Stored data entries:

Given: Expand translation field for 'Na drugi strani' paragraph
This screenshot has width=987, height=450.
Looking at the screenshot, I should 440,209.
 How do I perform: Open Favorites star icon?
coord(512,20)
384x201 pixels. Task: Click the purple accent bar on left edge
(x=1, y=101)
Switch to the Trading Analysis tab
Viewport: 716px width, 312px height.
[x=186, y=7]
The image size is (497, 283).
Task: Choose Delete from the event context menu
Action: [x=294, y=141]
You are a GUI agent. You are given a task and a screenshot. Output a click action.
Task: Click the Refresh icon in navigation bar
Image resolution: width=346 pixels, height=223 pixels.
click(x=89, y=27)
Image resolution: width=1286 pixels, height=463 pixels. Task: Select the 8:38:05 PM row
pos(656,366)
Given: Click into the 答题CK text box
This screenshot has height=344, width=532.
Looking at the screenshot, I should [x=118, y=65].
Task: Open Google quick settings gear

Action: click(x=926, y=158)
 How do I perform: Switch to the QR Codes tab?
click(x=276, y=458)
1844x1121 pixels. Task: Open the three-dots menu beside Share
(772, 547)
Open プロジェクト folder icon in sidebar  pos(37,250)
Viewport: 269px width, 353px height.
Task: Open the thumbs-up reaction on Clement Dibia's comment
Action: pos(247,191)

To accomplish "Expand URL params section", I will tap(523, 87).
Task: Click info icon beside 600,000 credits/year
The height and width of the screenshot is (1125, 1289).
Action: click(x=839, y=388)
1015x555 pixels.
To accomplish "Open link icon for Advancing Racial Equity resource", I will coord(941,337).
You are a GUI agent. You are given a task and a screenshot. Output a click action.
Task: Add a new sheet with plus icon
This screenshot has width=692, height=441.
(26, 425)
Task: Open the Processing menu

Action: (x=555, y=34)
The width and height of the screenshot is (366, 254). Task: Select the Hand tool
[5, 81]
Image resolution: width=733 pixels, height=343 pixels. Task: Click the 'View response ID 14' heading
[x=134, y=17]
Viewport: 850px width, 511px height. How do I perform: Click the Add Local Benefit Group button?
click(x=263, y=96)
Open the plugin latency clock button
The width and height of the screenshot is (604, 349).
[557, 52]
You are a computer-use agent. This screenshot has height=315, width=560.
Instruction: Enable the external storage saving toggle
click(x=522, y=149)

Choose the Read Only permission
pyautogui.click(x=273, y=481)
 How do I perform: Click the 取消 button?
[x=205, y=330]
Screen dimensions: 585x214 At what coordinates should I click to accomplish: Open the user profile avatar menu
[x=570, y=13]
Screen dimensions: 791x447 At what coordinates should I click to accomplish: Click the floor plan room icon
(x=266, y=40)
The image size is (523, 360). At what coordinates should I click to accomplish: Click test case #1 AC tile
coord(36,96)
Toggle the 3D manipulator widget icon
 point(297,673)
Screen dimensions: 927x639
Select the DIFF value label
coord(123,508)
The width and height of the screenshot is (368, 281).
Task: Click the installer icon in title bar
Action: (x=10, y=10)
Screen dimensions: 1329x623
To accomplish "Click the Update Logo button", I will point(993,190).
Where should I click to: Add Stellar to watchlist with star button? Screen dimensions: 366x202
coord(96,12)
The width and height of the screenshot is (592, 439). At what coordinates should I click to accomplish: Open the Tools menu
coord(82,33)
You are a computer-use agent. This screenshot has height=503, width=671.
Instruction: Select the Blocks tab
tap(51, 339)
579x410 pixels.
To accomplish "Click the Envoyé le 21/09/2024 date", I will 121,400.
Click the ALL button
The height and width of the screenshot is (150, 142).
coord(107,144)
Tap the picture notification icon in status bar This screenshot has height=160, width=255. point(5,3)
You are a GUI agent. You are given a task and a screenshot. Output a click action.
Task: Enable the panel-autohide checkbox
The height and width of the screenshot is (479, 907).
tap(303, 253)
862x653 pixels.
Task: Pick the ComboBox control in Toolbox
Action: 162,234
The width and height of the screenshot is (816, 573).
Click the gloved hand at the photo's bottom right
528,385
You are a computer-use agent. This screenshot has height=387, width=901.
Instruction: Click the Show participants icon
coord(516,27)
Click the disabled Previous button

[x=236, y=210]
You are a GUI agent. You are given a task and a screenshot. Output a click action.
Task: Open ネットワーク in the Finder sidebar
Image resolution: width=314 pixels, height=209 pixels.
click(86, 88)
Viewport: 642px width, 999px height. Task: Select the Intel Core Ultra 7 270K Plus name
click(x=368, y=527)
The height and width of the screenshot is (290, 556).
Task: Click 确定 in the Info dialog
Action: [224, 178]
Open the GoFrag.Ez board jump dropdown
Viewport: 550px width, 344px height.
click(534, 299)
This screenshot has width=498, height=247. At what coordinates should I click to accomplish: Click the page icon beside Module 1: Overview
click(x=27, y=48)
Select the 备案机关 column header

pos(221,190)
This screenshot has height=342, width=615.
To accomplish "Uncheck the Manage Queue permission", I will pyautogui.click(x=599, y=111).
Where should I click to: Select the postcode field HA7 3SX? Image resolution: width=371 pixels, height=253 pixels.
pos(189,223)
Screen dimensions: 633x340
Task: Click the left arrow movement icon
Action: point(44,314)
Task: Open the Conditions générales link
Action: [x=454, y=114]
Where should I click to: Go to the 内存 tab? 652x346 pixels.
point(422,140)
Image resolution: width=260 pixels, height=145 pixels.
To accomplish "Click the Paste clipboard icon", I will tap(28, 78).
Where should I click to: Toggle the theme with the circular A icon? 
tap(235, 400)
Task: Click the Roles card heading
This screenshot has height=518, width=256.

● **Task brief**
Each record above is to be reproduced verbatim.

● **Response below**
Given: Expand translation field for 'Na drugi strani' paragraph
This screenshot has width=987, height=450.
Looking at the screenshot, I should 440,209.
 How do I perform: Open Favorites star icon?
coord(512,20)
384x201 pixels. Task: Click the purple accent bar on left edge
(x=1, y=101)
Switch to the Trading Analysis tab
Viewport: 716px width, 312px height.
[x=186, y=7]
The image size is (497, 283).
Task: Choose Delete from the event context menu
Action: [x=294, y=141]
You are a GUI agent. You are given a task and a screenshot. Output a click action.
Task: Click the Refresh icon in navigation bar
Image resolution: width=346 pixels, height=223 pixels.
click(x=89, y=27)
Image resolution: width=1286 pixels, height=463 pixels. Task: Select the 8:38:05 PM row
pos(656,366)
Given: Click into the 答题CK text box
This screenshot has height=344, width=532.
Looking at the screenshot, I should [x=118, y=65].
Task: Open Google quick settings gear

Action: click(x=926, y=158)
 How do I perform: Switch to the QR Codes tab?
click(x=276, y=458)
1844x1121 pixels. Task: Open the three-dots menu beside Share
(772, 547)
Open プロジェクト folder icon in sidebar  pos(37,250)
Viewport: 269px width, 353px height.
Task: Open the thumbs-up reaction on Clement Dibia's comment
Action: pos(247,191)

To accomplish "Expand URL params section", I will tap(523, 87).
Task: Click info icon beside 600,000 credits/year
The height and width of the screenshot is (1125, 1289).
Action: click(x=839, y=388)
1015x555 pixels.
To accomplish "Open link icon for Advancing Racial Equity resource", I will coord(941,337).
You are a GUI agent. You are given a task and a screenshot. Output a click action.
Task: Add a new sheet with plus icon
This screenshot has width=692, height=441.
(26, 425)
Task: Open the Processing menu

Action: (x=555, y=34)
The width and height of the screenshot is (366, 254). Task: Select the Hand tool
[5, 81]
Image resolution: width=733 pixels, height=343 pixels. Task: Click the 'View response ID 14' heading
[x=134, y=17]
Viewport: 850px width, 511px height. How do I perform: Click the Add Local Benefit Group button?
click(x=263, y=96)
Open the plugin latency clock button
The width and height of the screenshot is (604, 349).
[557, 52]
You are a computer-use agent. This screenshot has height=315, width=560.
Instruction: Enable the external storage saving toggle
click(x=522, y=149)

Choose the Read Only permission
pyautogui.click(x=273, y=481)
 How do I perform: Click the 取消 button?
[x=205, y=330]
Screen dimensions: 585x214 At what coordinates should I click to accomplish: Open the user profile avatar menu
[x=570, y=13]
Screen dimensions: 791x447 At what coordinates should I click to accomplish: Click the floor plan room icon
(x=266, y=40)
The image size is (523, 360). At what coordinates should I click to accomplish: Click test case #1 AC tile
coord(36,96)
Toggle the 3D manipulator widget icon
 point(297,673)
Screen dimensions: 927x639
Select the DIFF value label
coord(123,508)
The width and height of the screenshot is (368, 281).
Task: Click the installer icon in title bar
Action: (x=10, y=10)
Screen dimensions: 1329x623
To accomplish "Click the Update Logo button", I will point(993,190).
Where should I click to: Add Stellar to watchlist with star button? Screen dimensions: 366x202
coord(96,12)
The width and height of the screenshot is (592, 439). At what coordinates should I click to accomplish: Open the Tools menu
coord(82,33)
You are a computer-use agent. This screenshot has height=503, width=671.
Instruction: Select the Blocks tab
tap(51, 339)
579x410 pixels.
To accomplish "Click the Envoyé le 21/09/2024 date", I will 121,400.
Click the ALL button
The height and width of the screenshot is (150, 142).
coord(107,144)
Tap the picture notification icon in status bar This screenshot has height=160, width=255. point(5,3)
You are a GUI agent. You are given a task and a screenshot. Output a click action.
Task: Enable the panel-autohide checkbox
The height and width of the screenshot is (479, 907).
tap(303, 253)
862x653 pixels.
Task: Pick the ComboBox control in Toolbox
Action: 162,234
The width and height of the screenshot is (816, 573).
Click the gloved hand at the photo's bottom right
528,385
You are a computer-use agent. This screenshot has height=387, width=901.
Instruction: Click the Show participants icon
coord(516,27)
Click the disabled Previous button

[x=236, y=210]
You are a GUI agent. You are given a task and a screenshot. Output a click action.
Task: Open ネットワーク in the Finder sidebar
Image resolution: width=314 pixels, height=209 pixels.
click(86, 88)
Viewport: 642px width, 999px height. Task: Select the Intel Core Ultra 7 270K Plus name
click(x=368, y=527)
The height and width of the screenshot is (290, 556).
Task: Click 确定 in the Info dialog
Action: [224, 178]
Open the GoFrag.Ez board jump dropdown
Viewport: 550px width, 344px height.
click(534, 299)
This screenshot has width=498, height=247. At what coordinates should I click to accomplish: Click the page icon beside Module 1: Overview
click(x=27, y=48)
Select the 备案机关 column header

pos(221,190)
This screenshot has height=342, width=615.
To accomplish "Uncheck the Manage Queue permission", I will pyautogui.click(x=599, y=111).
Where should I click to: Select the postcode field HA7 3SX? Image resolution: width=371 pixels, height=253 pixels.
pos(189,223)
Screen dimensions: 633x340
Task: Click the left arrow movement icon
Action: point(44,314)
Task: Open the Conditions générales link
Action: [x=454, y=114]
Where should I click to: Go to the 内存 tab? 652x346 pixels.
point(422,140)
Image resolution: width=260 pixels, height=145 pixels.
To accomplish "Click the Paste clipboard icon", I will tap(28, 78).
Where should I click to: Toggle the theme with the circular A icon? 
tap(235, 400)
Task: Click the Roles card heading
This screenshot has height=518, width=256.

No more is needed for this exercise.